Foi com a “Exposição de
Pintura Moderna - Anita Malfatti”, também realizada na capital paulista, entre
os dias 12 de dezembro de 1917 e 11 de janeiro de 1918, que a artista entrou no
radar modernista. A mostra é considera por diversos pesquisadores um marco na
história da arte moderna brasileira.
Em entrevista à TV Brasil, o
escritor Jason Tércio, autor do livro Mário de Andrade – em busca
da alma brasileira, diz que a exposição de Anita marcou a entrada
do Brasil na modernidade cultural e artística.

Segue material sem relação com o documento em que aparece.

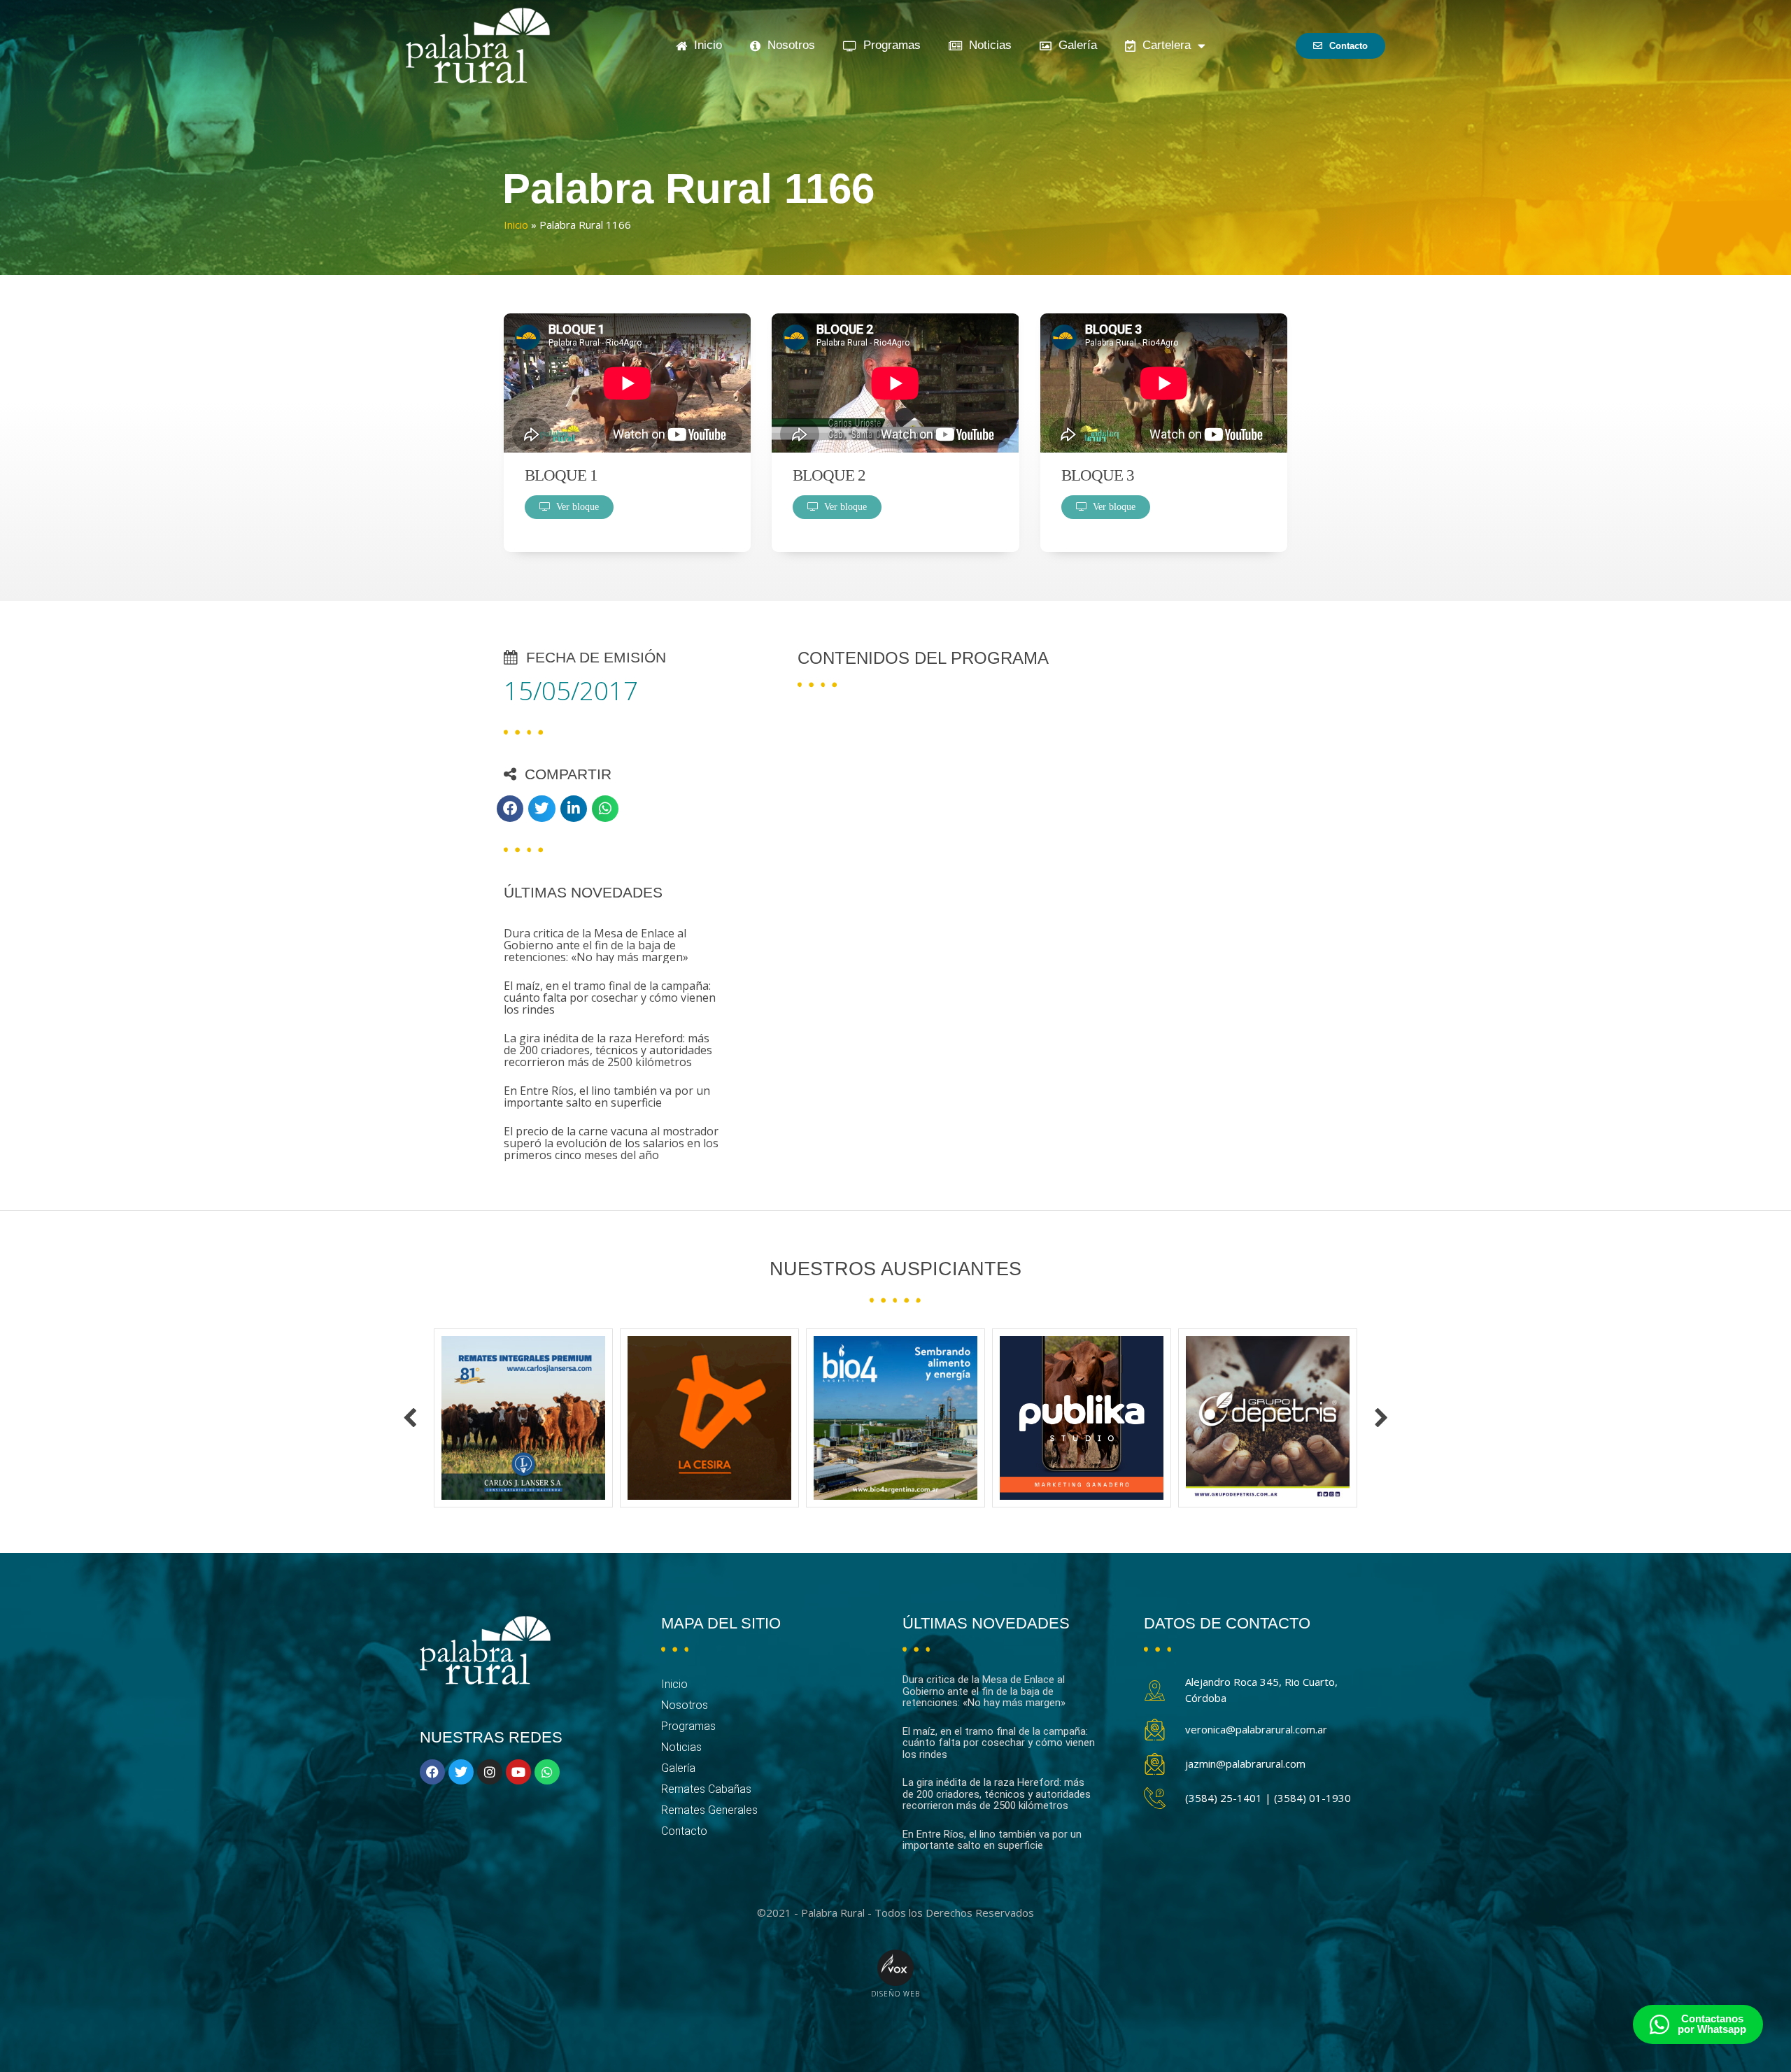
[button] (510, 808)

“Foi uma exposição que causou
bastante impacto não só no público, como também ajudou a reunir esse grupo que
mais tarde iria promover a Semana de Arte Moderna. Foi a partir desses
contatos, nessa exposição, inclusive com a própria Anita, que não era conhecida
de nenhum deles, que Di Cavalcanti, Guilherme de Almeida... todos eles acabaram
se encontrando nessa exposição e, a partir daí, começaram a manter contatos. O
Mário de Andrade, inclusive, considera que o modernismo começou com essa
exposição em 1917”.
Atualmente exposta na
Pinacoteca de São Paulo, a tela Tropical –
inicialmente chamada de Negra Baiana –
era uma das obras presentes na exposição de 1917. Doada para o museu pela
própria artista em 1929, a obra é uma das mais representativas do período
modernista. Cercada de elementos tipicamente brasileiros, a mulher representada
no quadro, negra e trabalhadora, traz à tona um dos principais anseios dos
primeiros modernistas: construir as bases para pensar uma cultura genuinamente
brasileira, com olhos para o Brasil real e não para o Brasil que se pretendia
europeu.
Em entrevista à TV Brasil, a
curadora-chefe da Pinacoteca, Valéria Piccoli, diz que a obra traz uma
representação iconográfica que era recorrente nas obras de arte brasileiras
desde o século 19, mas que o colorido da obra não é naturalista, porque a
artista não quer tornar a imagem próxima do real. “Pelo contrário, ela trabalha
muito nesse contraste do verde, do laranja, que são cores que se chocam, que
não se harmonizam, e que criam justamente essa vibração, esse certo incômodo
quando você olha para elas”.
Mais tarde, em 1921, um almoço
no Belvedere Trianon, point da
alta sociedade paulistana da época, firma o compromisso da primeira geração de
modernistas paulistanos. Em um irônico discurso em homenagem ao escritor
Menotti Del Picchia, Oswald de Andrade confere o “primeiro grito coletivo dos
modernistas”, de acordo com o pesquisador José De Nicola. Para o autor, “a
gente pode dizer que a Semana foi preparada ao longo desse ano, de 9 de janeiro
de 1921 [data do almoço citado acima] até 13 de fevereiro de 1922 [data de
início da Semana de Arte Moderna]”.
No discurso, Oswald de Andrade
elucida o desejo dos primeiros modernistas em representar a cidade, suas
transformações e seus desvarios:
“S.
Paulo é já a cidade que pede romancistas e poetas, que impõe pasmosos problemas
humanos e agita, no seu tumulto discreto, egoísta e inteligente, as profundas
revoluções criadoras de imortalidades”.
(Trecho
do discurso de Oswald de Andrade, de 9 de janeiro de 1921. Retirado da obra
Semana de 22 – antes do começo, depois do fim, de José e Lucas De Nicola,
página 238)
O
DURANTE – Semana prematura, divertida e inútil
“Oh!
Semana sem juízo. Desorganizada, prematura. Irritante. Ninguém se entendia.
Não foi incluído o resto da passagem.